> Task brief
Set out each line of the records below as a Markdown table with the columns "No." and "Text", numbering the rows and skipping blank lines. Leave the pictures out.

> Task data
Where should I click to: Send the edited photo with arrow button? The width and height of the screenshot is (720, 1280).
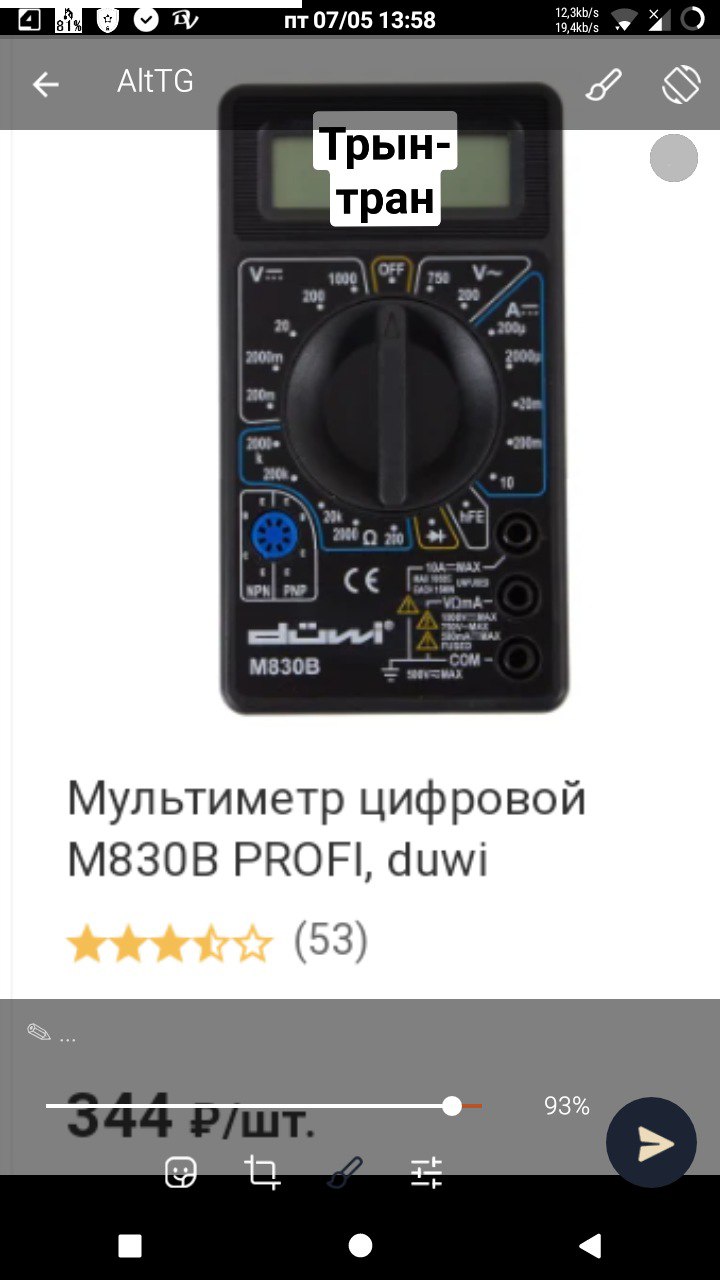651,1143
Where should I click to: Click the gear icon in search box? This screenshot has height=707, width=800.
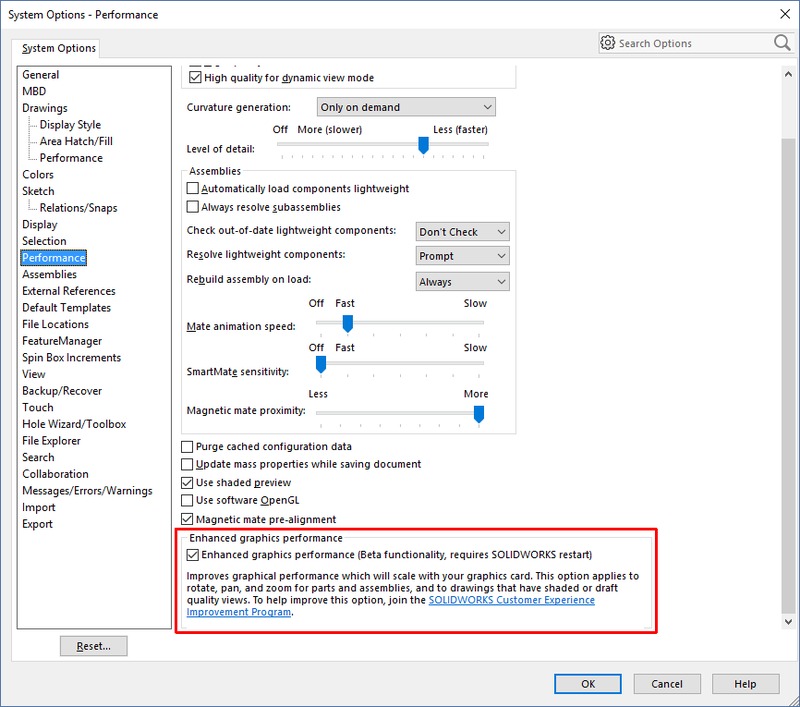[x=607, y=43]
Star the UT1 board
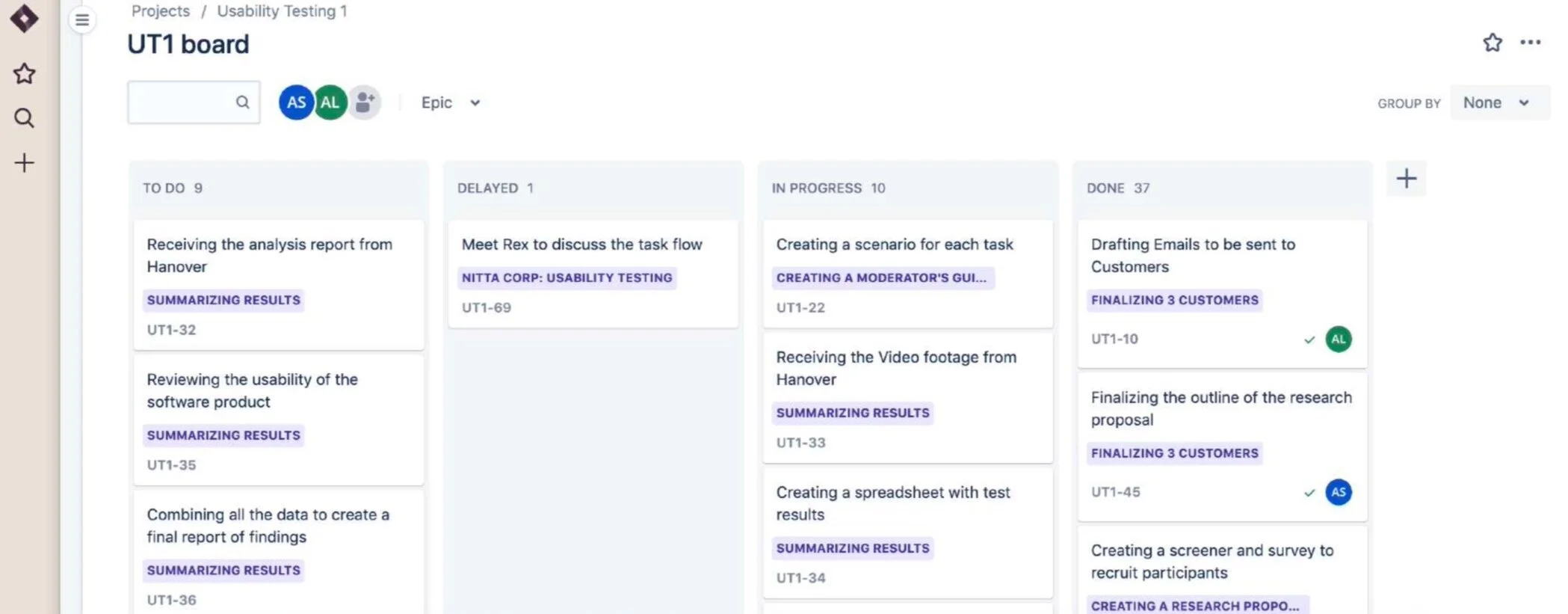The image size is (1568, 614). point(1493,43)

> Reply
| No. | Text |
|---|---|
| 1 | Where should I click to: Send the edited photo with arrow button? The width and height of the screenshot is (720, 1280). |
| 2 | 651,1143 |
| 3 | Where should I click to: Click the gear icon in search box? This screenshot has height=707, width=800. |
| 4 | [x=607, y=43] |
| 5 | Star the UT1 board |
| 6 | The image size is (1568, 614). point(1493,43) |